◆ **WHAT THIS TASK INVOLVES**
Return, with both end lines included, exactly what the data below holds from the line with "Task: Click the UX score badge icon" through the line with "Tap the 5G network indicator", though not the pictures.

◆ **INFORMATION SUPPLIED**
☆ ☆ ☆ ☆

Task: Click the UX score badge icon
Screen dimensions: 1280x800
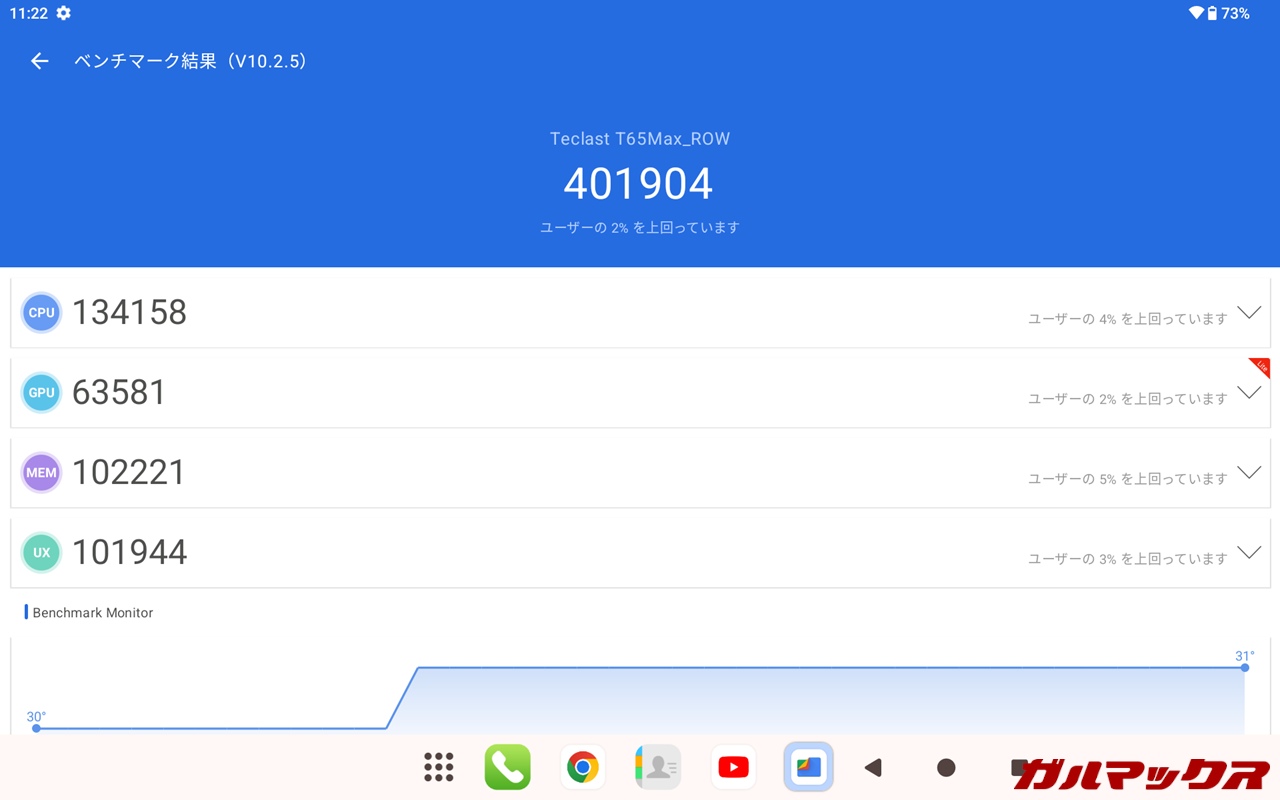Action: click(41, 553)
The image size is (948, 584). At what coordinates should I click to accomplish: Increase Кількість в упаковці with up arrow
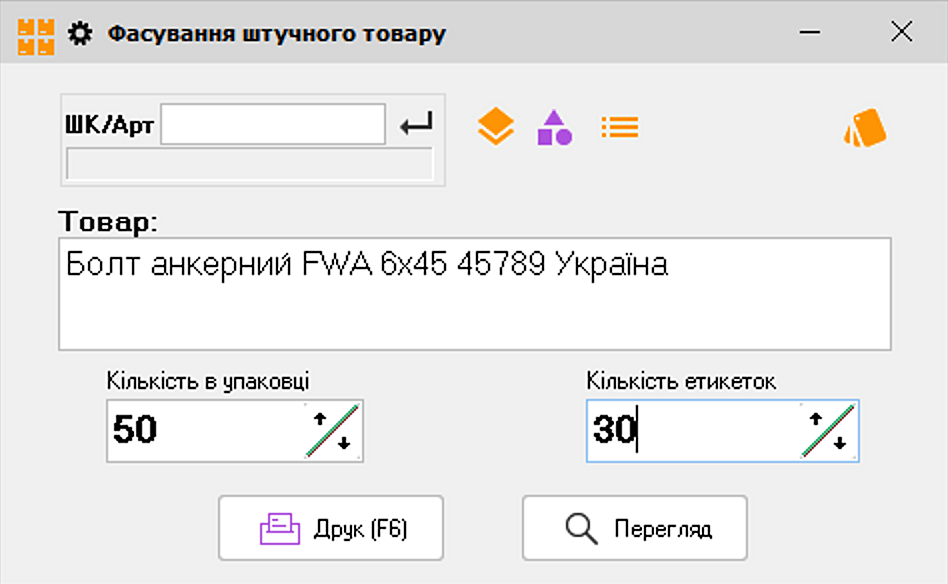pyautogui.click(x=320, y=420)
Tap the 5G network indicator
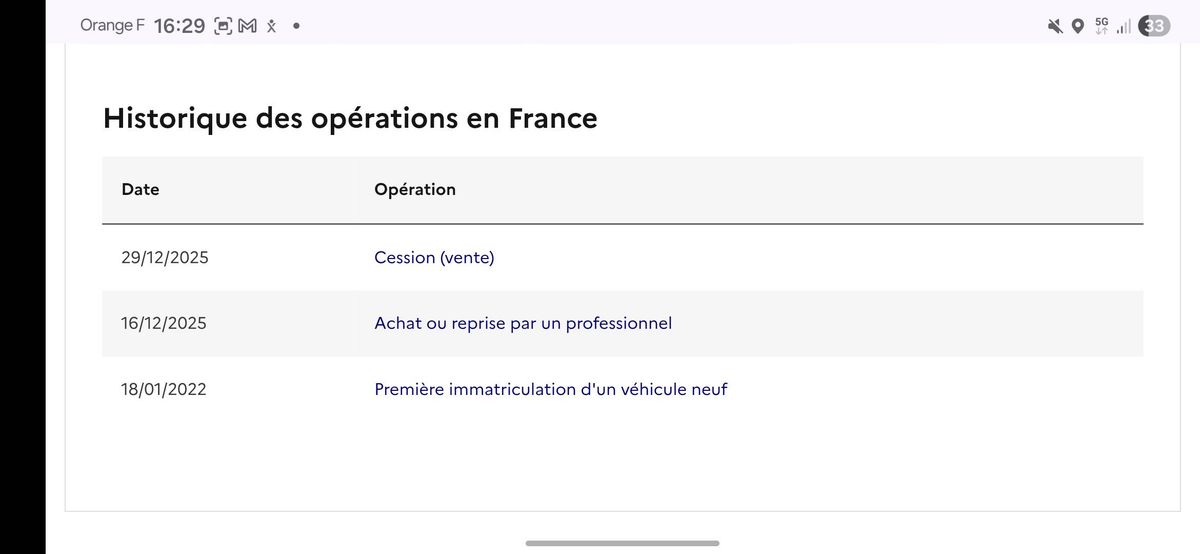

☆ ☆ ☆ ☆

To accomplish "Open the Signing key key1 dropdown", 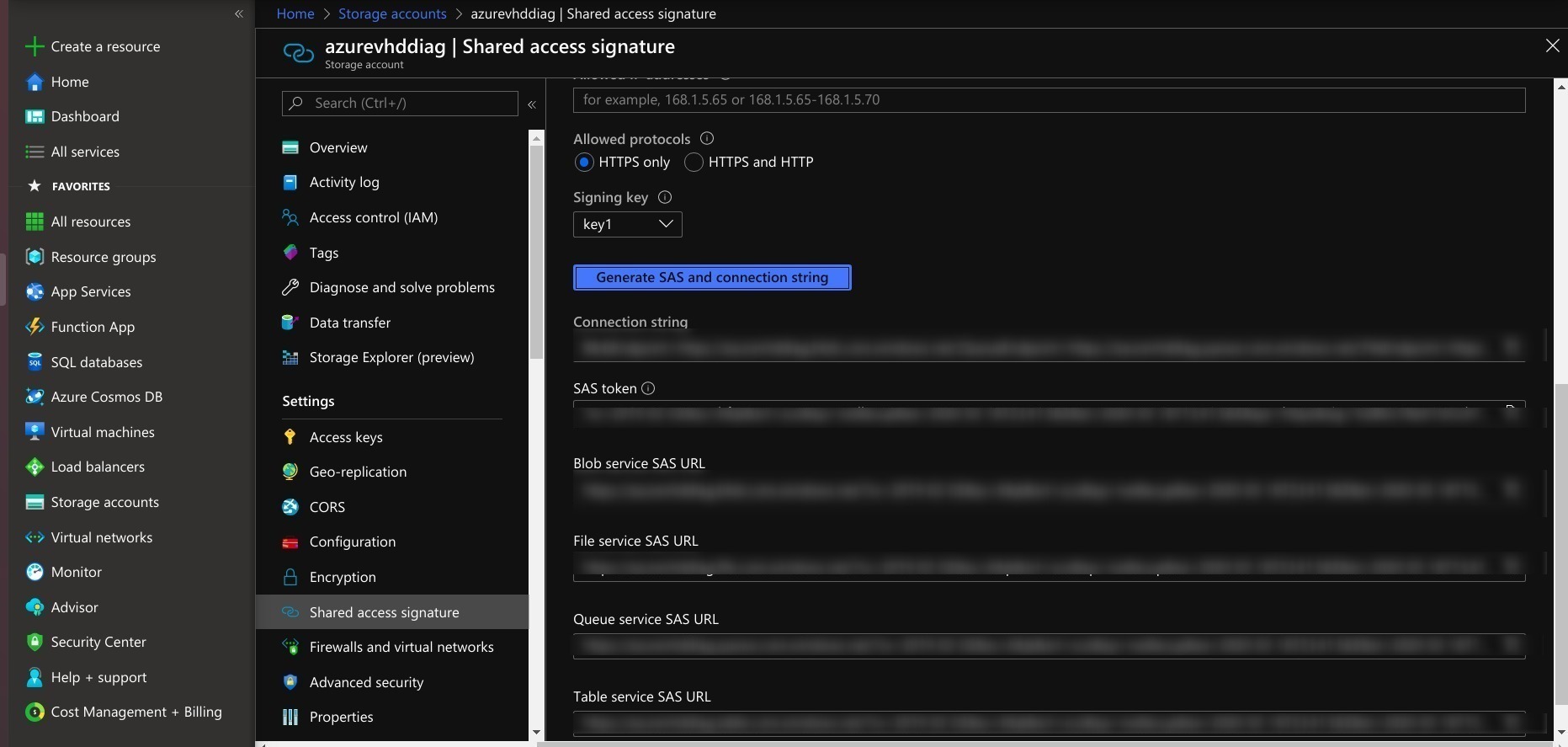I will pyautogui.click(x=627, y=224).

☆ ☆ ☆ ☆

◆ **RESPONSE TO THIS TASK**
Task: Click the UX score badge icon
Screen dimensions: 1280x800
Action: click(41, 553)
The image size is (948, 584). At what coordinates should I click to accomplish: Increase Кількість в упаковці with up arrow
pyautogui.click(x=320, y=420)
Tap the 5G network indicator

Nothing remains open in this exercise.